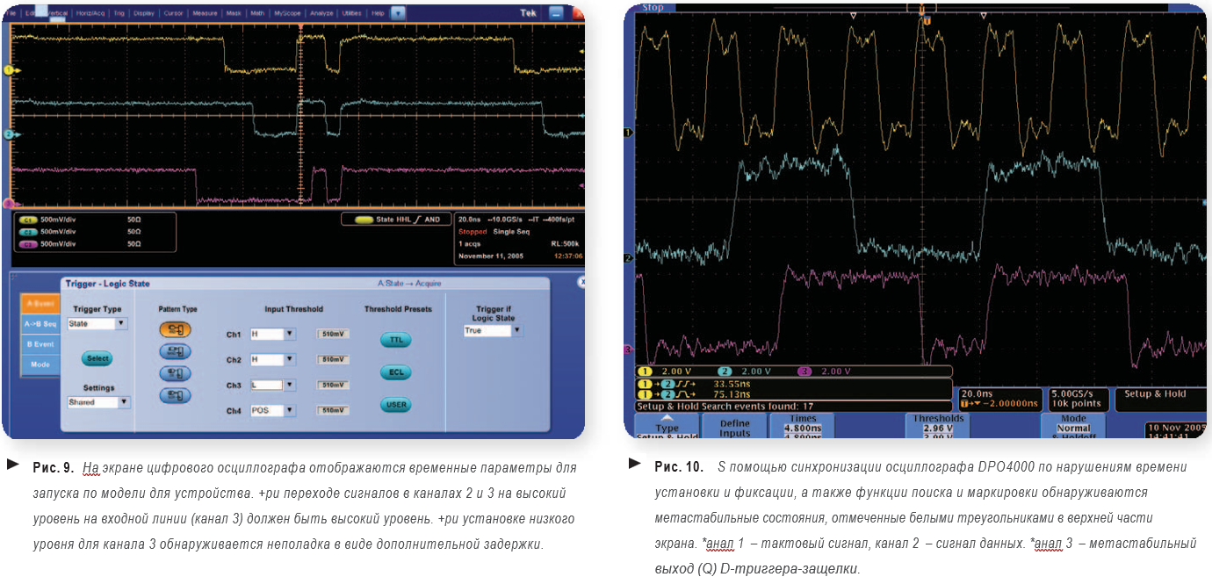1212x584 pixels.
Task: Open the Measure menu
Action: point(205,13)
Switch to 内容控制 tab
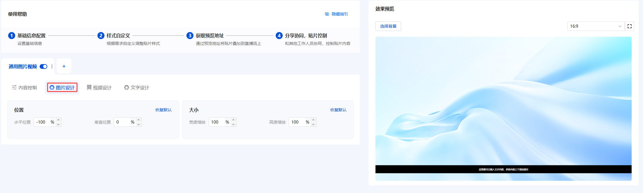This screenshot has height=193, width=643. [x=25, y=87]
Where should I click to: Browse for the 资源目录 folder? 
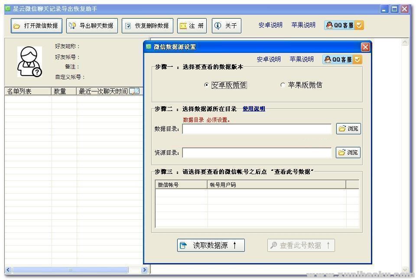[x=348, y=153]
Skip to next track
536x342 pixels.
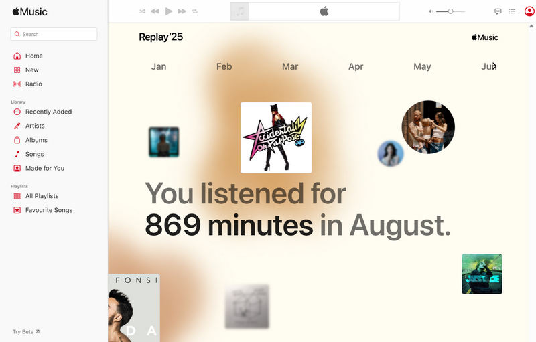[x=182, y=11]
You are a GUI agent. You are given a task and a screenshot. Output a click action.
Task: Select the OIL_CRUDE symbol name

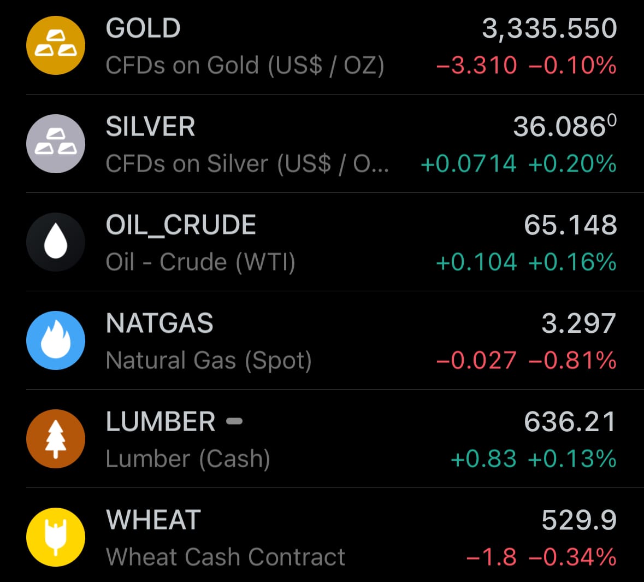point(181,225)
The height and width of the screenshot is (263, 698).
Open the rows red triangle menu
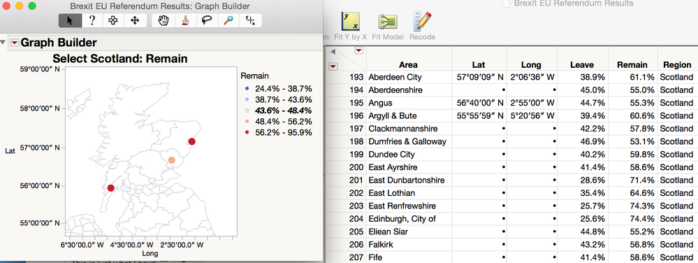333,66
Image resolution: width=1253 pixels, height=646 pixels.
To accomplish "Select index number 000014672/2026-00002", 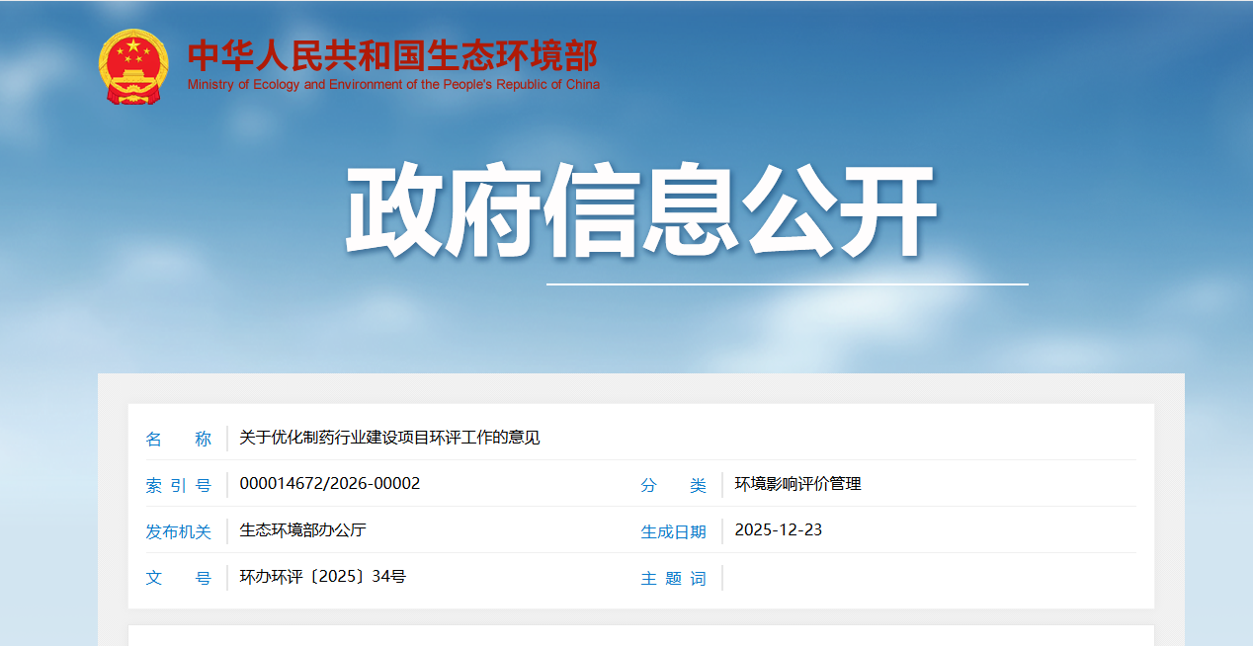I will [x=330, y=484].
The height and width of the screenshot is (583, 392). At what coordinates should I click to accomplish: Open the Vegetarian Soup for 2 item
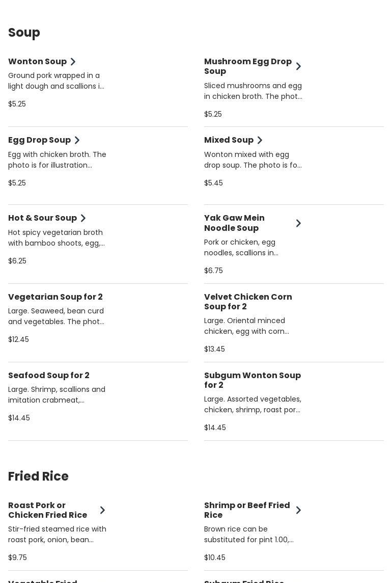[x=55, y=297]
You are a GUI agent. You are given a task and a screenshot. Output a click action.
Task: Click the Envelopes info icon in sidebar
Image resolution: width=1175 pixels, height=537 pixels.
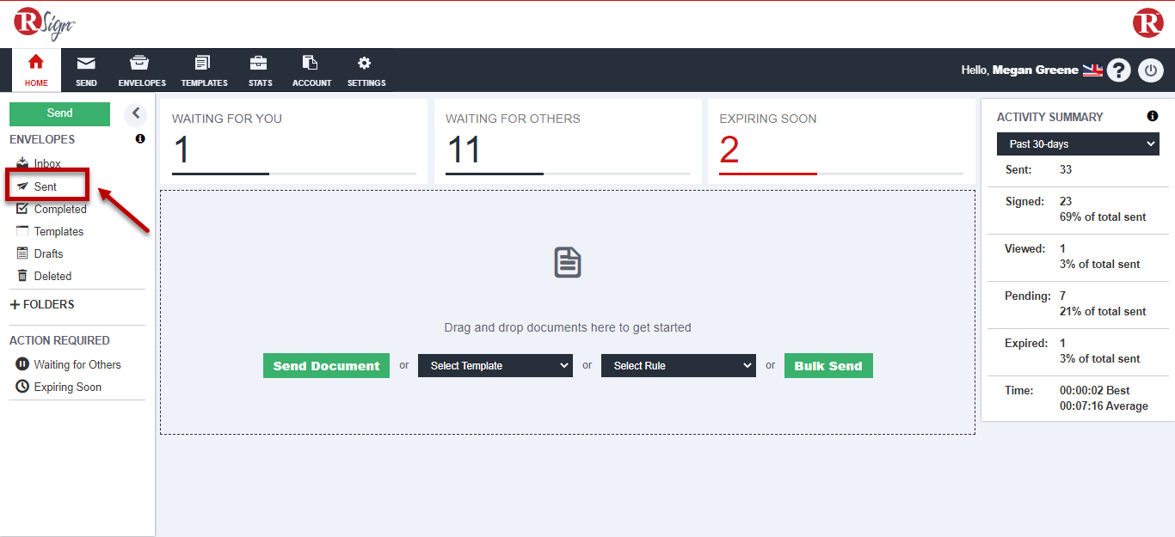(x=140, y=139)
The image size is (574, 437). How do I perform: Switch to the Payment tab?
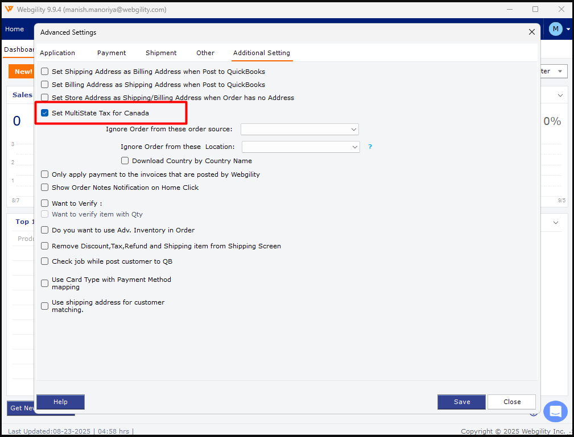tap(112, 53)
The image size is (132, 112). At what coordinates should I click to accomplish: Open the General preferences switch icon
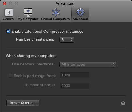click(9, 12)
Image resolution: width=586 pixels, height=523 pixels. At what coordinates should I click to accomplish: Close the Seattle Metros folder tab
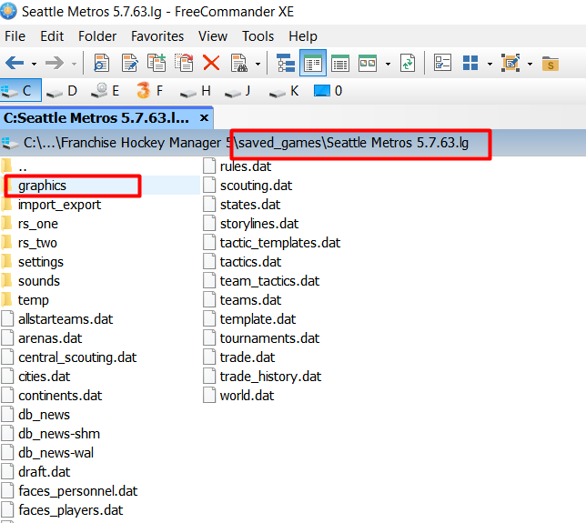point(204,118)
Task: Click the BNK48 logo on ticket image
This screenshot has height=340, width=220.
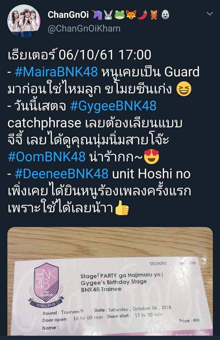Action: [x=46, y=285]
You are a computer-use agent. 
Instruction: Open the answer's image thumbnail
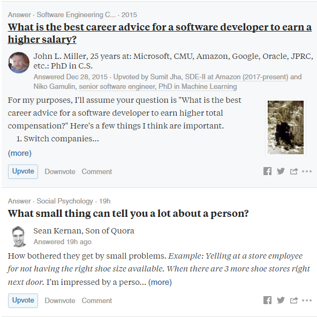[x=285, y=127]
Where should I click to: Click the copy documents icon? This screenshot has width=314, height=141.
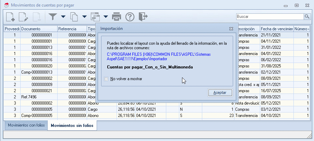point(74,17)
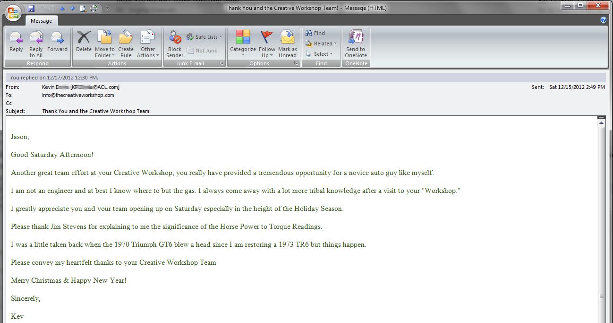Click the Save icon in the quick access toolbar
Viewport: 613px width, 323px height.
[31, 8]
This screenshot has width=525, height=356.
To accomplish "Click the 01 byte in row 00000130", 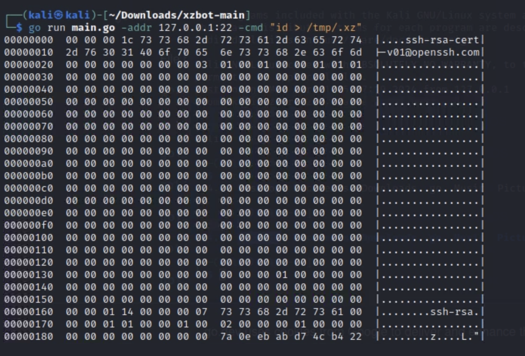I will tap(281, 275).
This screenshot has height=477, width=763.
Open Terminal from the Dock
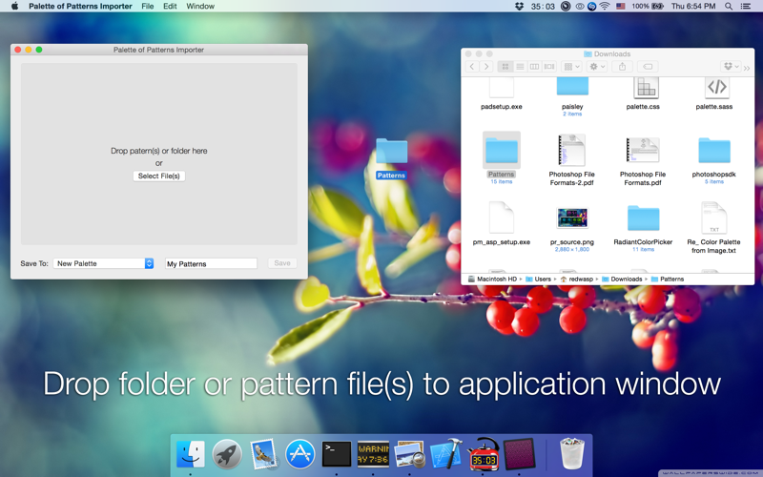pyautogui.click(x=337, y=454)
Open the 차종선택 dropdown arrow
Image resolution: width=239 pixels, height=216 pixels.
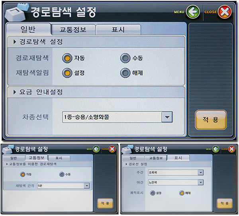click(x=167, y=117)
#####
• **Direction**:
Take the records from the line containing "The height and width of the screenshot is (583, 392)." through the line containing "Action: [x=46, y=285]", and write those lines out again with their requests, adding 96 to every coordinate in the answers. Leave out the pictures.

• **Response**:
The height and width of the screenshot is (583, 392). At what coordinates should I click to accomplish: Open the Vegetarian Soup for 2 item
[x=151, y=393]
You are a GUI agent. You are given a task and a screenshot. Output a click action.
Task: Click the Envelopes info icon in sidebar
Image resolution: width=1175 pixels, height=537 pixels.
(x=236, y=235)
The image size is (574, 437). How do I perform: Switch to the Payment tab?
tap(208, 149)
The image size is (132, 112). At what coordinates should I click to accomplish: Open the General preferences switch icon
click(105, 108)
Image resolution: width=586 pixels, height=523 pixels. At what coordinates should I click to accomplish: Close the Seattle Metros folder tab
point(300,214)
Task: Click the BNK48 logo on ticket image
This screenshot has height=340, width=220.
Action: [x=142, y=381]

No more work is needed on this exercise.